It started when I realized I had booked an appointment for myself during the time I planned my first real training workout for a triathlon I plan to enter in June. The excuses started coming.
Just don't go today. You can start tomorrow. This is important. It's work.
I didn't want to start tomorrow. I rescheduled my appointment, and after work, drove to Albuquerque to a public pool. On the drive, it continued.
I don't want to go. I'm tired. My stomach doesn't feel great.
I'm on the freeway, I'm driving. I'm going. I get to the pool, and the parking lot is packed. I go inside, and the locker room is packed.
Ugh. I should just go home. It's so crowded.

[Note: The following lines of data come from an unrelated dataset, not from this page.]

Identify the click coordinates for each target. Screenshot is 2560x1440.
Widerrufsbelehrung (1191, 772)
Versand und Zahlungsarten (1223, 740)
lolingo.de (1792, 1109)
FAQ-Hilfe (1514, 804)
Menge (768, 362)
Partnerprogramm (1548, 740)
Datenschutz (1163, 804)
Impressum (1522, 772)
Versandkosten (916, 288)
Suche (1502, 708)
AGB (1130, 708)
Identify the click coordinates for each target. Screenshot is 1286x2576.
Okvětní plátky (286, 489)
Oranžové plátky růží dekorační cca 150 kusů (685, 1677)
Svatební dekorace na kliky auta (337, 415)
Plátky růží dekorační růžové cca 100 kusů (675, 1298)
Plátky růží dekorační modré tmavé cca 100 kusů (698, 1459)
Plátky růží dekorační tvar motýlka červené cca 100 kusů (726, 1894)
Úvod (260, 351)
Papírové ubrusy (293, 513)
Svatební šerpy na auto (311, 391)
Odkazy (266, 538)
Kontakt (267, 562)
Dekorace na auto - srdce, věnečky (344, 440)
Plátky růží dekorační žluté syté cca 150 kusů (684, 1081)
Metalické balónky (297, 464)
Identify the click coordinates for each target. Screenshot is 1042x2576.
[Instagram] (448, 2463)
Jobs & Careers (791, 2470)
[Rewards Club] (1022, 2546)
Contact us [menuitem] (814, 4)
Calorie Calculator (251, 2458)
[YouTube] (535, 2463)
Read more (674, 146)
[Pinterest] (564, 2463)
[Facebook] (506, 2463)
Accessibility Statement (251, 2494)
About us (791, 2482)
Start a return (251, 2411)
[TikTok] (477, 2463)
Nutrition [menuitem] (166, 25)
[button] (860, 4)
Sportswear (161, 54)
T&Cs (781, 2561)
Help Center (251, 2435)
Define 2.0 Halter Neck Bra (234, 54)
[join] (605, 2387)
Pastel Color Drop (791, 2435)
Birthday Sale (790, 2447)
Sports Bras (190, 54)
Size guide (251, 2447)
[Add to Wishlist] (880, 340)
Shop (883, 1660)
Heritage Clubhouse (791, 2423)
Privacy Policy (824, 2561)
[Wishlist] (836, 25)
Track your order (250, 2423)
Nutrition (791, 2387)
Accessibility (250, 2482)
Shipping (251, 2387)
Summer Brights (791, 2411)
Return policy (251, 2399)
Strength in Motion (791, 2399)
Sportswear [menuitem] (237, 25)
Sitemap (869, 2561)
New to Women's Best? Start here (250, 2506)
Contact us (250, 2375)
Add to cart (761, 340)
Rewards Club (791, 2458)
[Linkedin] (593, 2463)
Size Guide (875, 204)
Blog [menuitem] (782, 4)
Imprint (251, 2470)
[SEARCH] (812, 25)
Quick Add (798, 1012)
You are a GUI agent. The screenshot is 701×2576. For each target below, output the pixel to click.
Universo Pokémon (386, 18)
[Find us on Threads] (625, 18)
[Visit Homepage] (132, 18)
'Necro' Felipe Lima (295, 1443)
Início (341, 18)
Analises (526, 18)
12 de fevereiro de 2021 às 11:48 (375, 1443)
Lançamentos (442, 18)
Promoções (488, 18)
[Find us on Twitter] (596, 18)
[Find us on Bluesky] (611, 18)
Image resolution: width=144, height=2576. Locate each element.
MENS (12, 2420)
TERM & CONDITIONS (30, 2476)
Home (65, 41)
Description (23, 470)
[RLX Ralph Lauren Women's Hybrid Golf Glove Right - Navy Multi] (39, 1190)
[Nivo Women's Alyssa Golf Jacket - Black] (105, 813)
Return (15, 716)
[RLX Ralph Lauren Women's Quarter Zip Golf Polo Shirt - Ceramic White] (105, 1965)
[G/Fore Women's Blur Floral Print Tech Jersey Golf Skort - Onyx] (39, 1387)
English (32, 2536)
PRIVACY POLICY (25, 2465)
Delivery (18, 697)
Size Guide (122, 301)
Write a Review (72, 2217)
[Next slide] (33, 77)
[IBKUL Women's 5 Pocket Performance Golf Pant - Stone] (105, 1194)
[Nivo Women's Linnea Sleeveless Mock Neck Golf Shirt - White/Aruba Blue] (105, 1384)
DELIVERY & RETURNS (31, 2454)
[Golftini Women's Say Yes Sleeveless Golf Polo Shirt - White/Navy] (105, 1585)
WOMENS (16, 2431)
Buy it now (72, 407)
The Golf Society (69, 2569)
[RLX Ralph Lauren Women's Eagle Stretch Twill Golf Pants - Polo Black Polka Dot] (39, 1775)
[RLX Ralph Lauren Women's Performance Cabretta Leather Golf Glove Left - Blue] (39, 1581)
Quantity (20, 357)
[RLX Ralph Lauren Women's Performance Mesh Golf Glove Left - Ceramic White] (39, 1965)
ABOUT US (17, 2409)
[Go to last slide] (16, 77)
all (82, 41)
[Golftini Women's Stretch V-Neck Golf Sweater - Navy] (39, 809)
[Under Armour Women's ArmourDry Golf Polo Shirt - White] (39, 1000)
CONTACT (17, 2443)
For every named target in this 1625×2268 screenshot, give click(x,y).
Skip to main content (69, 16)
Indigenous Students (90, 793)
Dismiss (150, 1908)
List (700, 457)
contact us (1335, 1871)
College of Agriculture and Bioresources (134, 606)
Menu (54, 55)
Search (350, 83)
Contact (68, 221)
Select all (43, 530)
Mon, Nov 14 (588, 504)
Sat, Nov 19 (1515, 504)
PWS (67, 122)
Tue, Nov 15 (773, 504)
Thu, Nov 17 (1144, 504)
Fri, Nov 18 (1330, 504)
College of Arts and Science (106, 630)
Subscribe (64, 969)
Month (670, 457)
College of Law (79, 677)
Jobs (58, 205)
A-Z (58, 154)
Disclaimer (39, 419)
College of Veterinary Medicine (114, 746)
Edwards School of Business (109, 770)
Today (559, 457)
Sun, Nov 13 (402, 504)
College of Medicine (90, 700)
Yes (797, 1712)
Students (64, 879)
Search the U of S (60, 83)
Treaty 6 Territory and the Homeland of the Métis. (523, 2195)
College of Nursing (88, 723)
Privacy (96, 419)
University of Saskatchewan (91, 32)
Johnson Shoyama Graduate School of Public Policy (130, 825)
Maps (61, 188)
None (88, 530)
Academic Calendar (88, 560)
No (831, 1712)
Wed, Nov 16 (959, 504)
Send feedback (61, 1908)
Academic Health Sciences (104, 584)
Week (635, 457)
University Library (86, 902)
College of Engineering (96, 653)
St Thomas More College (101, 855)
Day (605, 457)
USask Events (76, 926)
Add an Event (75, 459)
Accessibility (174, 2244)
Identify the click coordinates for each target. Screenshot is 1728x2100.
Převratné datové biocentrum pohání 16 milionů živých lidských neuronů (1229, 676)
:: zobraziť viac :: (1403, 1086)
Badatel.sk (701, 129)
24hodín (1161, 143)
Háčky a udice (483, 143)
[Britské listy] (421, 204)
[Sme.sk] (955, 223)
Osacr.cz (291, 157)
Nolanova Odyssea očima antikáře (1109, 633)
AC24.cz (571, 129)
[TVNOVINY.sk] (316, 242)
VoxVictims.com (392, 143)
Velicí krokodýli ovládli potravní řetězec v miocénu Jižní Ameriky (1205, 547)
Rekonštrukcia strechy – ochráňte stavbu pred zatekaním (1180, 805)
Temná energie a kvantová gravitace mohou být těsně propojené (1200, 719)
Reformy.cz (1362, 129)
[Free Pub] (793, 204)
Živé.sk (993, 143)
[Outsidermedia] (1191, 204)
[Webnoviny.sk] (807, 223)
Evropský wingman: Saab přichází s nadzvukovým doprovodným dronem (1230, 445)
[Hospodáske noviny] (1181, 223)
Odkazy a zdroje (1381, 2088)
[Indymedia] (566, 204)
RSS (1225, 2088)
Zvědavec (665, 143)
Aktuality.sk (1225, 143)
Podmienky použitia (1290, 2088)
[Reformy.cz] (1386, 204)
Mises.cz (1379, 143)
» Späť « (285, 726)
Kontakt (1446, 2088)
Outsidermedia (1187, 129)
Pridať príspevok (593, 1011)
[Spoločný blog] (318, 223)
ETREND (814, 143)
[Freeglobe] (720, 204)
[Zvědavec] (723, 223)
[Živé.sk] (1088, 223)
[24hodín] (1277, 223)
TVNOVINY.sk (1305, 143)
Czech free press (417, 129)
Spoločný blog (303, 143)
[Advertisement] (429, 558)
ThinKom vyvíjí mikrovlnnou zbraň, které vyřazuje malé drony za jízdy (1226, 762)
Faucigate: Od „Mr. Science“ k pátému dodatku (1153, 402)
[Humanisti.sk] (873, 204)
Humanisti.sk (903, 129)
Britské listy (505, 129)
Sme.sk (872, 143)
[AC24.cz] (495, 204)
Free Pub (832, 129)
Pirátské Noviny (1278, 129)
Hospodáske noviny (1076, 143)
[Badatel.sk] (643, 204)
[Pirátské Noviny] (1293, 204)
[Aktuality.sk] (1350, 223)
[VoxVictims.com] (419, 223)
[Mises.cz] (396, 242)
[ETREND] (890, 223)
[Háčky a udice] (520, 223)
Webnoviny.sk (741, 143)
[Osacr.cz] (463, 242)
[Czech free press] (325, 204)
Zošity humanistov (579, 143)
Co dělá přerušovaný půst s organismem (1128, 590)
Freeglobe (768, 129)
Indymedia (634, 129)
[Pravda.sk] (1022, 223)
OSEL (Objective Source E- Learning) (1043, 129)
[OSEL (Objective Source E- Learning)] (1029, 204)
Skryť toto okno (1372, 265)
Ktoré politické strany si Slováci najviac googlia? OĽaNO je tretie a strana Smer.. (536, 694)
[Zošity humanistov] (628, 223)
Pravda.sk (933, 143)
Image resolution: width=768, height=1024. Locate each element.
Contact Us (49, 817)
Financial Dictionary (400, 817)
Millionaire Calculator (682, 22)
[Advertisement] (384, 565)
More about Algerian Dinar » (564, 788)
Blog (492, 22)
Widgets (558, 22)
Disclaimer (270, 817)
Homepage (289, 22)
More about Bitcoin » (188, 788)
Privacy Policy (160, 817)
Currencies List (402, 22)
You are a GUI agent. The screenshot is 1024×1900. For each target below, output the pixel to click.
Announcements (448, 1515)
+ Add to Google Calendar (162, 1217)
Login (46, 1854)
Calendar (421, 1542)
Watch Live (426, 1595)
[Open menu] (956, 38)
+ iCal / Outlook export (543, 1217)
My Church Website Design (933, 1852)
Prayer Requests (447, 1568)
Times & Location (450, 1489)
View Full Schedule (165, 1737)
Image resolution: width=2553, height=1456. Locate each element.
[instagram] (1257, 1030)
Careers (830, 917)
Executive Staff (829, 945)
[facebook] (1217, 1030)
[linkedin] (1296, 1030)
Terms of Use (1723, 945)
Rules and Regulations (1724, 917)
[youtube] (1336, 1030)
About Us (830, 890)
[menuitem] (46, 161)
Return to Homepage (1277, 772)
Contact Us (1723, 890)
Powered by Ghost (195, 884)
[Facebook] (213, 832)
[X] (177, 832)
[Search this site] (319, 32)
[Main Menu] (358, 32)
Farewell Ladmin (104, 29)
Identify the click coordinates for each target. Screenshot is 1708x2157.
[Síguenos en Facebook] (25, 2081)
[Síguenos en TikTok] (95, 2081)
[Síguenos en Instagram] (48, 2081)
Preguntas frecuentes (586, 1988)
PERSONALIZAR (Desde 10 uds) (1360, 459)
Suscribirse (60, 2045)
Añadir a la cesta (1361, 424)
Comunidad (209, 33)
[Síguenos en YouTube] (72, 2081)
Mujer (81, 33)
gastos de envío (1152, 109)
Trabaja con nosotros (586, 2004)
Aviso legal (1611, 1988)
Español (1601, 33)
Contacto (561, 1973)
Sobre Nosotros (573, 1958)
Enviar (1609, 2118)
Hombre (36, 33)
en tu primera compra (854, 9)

I change into my swimsuit and head to the pool. There's a pretty large group of people starting a water aerobics class. I get into the adjacent lane and start my workout. On deck today is a 300-meter warm-up, followed by a timed 400-meter swim, a short rest, then a timed 200-meter swim, followed by a 300-meter cool down. The warm-up went fine. I start my timed 400-meter swim. This is meant to be the benchmark for this event as I start to train. It's eight laps of the pool, and my instructions are to do it as fast as I can. I start swimming. The first few laps, no problem. Then, as I'm swimming back, I notice that the lane dividers have been unhooked, and are swirled in front of me like blue and white snakes in the water. I dip under one and keep swimming.
This sucks! How am I supposed to get a good baseline time now? I should quit.
I keep swimming. The pool dividers are pulled out as I swim, and the lanes are now gone. The water aerobics group drifts into what was formerly the lane I was swimming in. “Coming through!” I sputter as I keep trying to swim those eight laps as fast as possible. I bump into people and I'm pretty sure I touched some old guy's butt.
Why would they remove the lane dividers when people are using them? Why won't these water aerobics people just skooch over a little bit? Will this timed trial have any meaning? Ugh. I want to get out.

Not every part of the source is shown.